As I wait out getting the first bout of malaria, I have to take the required meds, which may temporarily stave off the disease and hopefully also lessen the impact of it when I do get it. I’ve taken anti-malarials before, for trips to Central America, but I think the meds for Africa are stronger. I generally have no side effects (yet- liver damage and sun sensitivity are supposed potential issues), but I do have one: really vivid dreams. I had noticed it in Guatemala but not to this degree. It is difficult to describe. It’s not that the dreams are weird, they are often quite mundane, actually, but so vivid I sometimes have trouble decifering whether it was a dream or not. The other day I had to ask my roommate “Did we discuss the light in the living room at any point?” No. Hum. Anti-malarials brain (the equivalent of a senior’s moment, I suppose.) An ex-boyfriend I haven’t spoken to in ten years has reared his head three times in dreams – not in a starring role, just a cameo, but why? Why now? It was like he was *really* communicating with me. In the morning it sometimes take a while to straighten out the images in my head, and assure myself it’s a dream. It’s a little unsettling. (Not as unsettling as the I dreamed- without anti-malarials- that I was dating Michael Ignatieff and wondered when I awoke: am I? My stepmother tried to convince me I was too good for him, and my father let out a little “ew, yuck” when I suggested it could be worse: it could have been Peter McKay. But I digress.)

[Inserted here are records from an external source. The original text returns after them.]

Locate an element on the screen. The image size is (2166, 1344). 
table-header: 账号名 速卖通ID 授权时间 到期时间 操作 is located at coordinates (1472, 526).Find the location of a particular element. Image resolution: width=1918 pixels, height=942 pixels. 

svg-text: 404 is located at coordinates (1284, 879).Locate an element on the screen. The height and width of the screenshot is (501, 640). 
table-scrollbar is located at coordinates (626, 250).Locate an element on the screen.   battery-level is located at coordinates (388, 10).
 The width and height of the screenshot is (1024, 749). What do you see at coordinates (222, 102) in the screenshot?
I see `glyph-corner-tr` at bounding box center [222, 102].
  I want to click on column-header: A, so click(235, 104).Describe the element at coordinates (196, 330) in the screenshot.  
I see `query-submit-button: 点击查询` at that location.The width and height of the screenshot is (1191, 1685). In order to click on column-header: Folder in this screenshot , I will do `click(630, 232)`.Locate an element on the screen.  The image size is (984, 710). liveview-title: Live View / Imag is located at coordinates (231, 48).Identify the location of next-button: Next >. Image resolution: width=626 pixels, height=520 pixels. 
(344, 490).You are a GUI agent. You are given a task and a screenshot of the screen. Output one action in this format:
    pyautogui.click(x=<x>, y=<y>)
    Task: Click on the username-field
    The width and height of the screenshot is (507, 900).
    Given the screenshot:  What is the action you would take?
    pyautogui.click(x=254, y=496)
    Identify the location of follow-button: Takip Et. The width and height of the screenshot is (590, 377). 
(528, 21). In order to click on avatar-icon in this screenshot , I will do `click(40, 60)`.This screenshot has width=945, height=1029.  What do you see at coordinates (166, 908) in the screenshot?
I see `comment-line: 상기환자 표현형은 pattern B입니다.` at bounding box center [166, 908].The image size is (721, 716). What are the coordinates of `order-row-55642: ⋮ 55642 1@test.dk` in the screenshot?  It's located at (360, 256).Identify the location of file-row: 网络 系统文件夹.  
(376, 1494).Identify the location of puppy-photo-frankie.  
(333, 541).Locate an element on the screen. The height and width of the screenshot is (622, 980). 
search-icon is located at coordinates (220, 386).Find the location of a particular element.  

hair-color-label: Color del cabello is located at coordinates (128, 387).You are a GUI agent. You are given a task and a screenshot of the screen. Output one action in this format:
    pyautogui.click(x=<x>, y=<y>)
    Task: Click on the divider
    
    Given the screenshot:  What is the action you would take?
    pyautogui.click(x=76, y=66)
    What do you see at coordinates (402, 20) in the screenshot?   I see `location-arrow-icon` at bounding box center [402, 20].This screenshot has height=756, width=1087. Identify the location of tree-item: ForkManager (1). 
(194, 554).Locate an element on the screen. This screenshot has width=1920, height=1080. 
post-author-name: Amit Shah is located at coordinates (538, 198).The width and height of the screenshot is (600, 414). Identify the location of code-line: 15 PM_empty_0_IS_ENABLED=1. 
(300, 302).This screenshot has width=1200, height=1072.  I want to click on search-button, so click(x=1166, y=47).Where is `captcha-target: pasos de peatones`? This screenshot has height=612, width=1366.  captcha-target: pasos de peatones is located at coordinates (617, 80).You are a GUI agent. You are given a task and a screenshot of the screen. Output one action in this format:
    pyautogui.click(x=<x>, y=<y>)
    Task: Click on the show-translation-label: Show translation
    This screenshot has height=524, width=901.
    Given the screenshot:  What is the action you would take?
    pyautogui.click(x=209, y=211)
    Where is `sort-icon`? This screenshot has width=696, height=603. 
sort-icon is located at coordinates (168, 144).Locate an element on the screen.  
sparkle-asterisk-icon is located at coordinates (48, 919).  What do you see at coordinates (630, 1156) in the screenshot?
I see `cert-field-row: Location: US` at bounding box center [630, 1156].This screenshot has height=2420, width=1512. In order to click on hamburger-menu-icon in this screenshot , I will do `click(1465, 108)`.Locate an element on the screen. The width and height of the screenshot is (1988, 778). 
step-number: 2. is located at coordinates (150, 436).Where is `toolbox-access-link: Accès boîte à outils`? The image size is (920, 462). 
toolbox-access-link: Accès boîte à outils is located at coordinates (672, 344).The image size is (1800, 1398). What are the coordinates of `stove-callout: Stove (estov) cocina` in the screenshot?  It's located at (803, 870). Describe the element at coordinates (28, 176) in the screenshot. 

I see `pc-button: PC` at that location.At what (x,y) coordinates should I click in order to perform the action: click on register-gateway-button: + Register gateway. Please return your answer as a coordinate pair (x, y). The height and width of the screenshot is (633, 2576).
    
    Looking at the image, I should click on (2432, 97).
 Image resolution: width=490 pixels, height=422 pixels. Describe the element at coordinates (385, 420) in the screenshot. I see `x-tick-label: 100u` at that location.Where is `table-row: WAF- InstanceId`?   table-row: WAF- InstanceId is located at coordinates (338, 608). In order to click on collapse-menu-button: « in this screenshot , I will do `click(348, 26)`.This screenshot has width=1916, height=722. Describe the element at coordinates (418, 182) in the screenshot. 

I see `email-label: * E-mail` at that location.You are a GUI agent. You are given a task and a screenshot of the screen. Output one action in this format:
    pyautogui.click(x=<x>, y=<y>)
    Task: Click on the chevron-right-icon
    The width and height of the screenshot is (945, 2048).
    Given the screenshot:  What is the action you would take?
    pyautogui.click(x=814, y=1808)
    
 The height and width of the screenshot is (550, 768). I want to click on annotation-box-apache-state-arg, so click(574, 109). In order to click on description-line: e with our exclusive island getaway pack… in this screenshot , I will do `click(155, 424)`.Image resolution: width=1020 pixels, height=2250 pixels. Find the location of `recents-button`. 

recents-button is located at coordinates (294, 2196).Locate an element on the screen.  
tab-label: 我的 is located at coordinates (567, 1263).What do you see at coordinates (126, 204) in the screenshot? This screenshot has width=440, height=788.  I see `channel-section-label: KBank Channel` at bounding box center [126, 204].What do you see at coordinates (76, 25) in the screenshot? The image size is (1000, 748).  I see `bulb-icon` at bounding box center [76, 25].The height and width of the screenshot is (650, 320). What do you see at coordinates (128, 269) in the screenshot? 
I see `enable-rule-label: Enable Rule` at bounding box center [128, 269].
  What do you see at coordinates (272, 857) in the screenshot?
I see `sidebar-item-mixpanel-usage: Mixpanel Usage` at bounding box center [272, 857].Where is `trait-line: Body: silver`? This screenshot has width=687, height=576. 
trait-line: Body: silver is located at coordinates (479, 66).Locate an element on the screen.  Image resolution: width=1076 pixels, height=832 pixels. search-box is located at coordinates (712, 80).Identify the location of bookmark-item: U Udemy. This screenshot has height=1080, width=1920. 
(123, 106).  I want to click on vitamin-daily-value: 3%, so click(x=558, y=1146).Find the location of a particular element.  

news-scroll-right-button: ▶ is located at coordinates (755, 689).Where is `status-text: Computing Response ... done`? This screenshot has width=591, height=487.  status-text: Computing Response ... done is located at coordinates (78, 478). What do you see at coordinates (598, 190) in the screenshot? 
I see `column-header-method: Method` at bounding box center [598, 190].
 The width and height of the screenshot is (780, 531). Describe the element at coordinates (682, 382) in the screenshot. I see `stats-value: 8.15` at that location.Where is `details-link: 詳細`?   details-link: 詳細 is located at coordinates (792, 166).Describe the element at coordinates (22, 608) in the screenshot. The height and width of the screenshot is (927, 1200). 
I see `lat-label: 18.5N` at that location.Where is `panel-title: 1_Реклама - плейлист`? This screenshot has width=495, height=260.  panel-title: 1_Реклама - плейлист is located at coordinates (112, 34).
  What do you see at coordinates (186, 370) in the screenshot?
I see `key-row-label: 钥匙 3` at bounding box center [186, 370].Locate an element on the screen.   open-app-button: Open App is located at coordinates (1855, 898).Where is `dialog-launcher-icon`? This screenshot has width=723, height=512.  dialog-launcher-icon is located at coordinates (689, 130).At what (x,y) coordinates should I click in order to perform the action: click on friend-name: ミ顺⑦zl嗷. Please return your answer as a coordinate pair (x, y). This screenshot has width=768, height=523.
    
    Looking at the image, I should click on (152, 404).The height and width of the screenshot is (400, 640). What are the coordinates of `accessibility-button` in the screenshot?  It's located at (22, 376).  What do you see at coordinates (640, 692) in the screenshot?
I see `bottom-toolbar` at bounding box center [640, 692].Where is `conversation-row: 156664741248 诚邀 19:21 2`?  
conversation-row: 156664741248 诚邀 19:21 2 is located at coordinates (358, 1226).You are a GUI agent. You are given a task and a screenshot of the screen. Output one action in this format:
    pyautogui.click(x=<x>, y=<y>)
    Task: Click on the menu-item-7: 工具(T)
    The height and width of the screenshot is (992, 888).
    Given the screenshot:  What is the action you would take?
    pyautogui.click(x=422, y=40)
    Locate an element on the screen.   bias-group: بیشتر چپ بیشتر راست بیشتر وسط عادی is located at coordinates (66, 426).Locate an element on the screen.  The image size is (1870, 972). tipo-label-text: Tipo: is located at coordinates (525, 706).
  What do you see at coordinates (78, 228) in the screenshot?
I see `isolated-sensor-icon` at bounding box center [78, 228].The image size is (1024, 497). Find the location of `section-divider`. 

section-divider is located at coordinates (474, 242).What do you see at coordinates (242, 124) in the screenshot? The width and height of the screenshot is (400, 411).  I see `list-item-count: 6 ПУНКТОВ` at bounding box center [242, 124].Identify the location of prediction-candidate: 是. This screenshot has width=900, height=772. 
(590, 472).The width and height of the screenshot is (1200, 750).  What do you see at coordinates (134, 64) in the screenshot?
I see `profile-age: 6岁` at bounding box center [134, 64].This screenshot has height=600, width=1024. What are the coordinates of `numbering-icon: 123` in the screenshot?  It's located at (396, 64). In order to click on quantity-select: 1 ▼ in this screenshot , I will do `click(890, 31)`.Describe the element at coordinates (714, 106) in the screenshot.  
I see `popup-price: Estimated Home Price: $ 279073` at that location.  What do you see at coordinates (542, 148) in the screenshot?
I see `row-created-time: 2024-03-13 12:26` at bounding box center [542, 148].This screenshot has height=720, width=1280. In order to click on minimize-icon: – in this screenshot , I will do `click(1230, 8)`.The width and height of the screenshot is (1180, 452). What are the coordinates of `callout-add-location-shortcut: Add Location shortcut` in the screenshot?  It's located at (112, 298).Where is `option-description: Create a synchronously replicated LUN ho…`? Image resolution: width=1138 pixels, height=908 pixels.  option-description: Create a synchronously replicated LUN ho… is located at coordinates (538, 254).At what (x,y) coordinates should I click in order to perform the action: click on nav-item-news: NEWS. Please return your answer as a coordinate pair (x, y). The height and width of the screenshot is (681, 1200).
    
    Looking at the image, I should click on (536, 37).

So for Christmas I had a surprise invitation to someone’s house for dinner- a Canadian woman who was having family from Quebec. It was really good and involved singing to Charles Aznavour, which reminded me of C.R.A.Z.Y. I spent New Year’s Eve with her and her relatives too, which was great. We ushered in midnight under the stars on her patio.
Happy New Year everyone. 2010 finally here, and I’ve been sick of hearing about it since 2003. Miss you all.